Deswegen forderte auch Dennis Gladiator, der innenpolitische Sprecher der CDU-Fraktion, dass der Islamismus, „bei dem sich die Radikalisierung verstärkt im Internet und über die sozialen Medien vollzieht“, stärker bekämpft werden müsse. „Es ist unerlässlich, die Fortsetzung des Staatsvertrags mit den muslimischen Verbänden im Hinblick auf die Mitgliedschaft des DITIB-Landesverbandes Hamburg im Verfassungsausschuss sehr kritisch zu beraten“, sagte Gladiator.

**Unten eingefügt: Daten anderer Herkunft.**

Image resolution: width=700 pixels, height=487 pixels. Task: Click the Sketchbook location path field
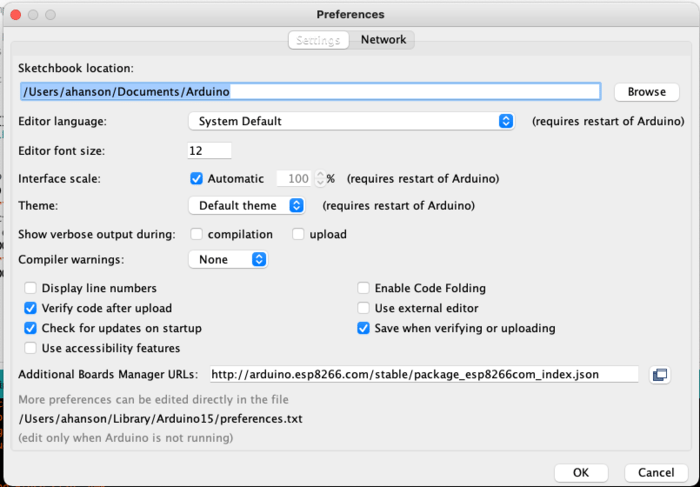[310, 92]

Verfassungsschutz: Zahl gewaltorientierter Islamisten hoch wie nie
Tatsächlich ist das Gesamtpotenzial des Islamismus in Hamburg in den vergangenen zehn Jahren kontinuierlich gewachsen. Die Anzahl der gewaltorientierten Islamisten ist mit 1450 so hoch wie noch nie. Auch das Islamische Zentrum Hamburg (IZH) ist laut Verfassungsschutz ideologisch, organisatorisch und personell ein Außenposten des Teheraner Regimes. Das IZH hat allerdings vor dem Verwaltungsgericht gegen diese Einschätzung vor dem Verwaltungsgericht geklagt, ein Urteil wird in drei Wochen erwartet.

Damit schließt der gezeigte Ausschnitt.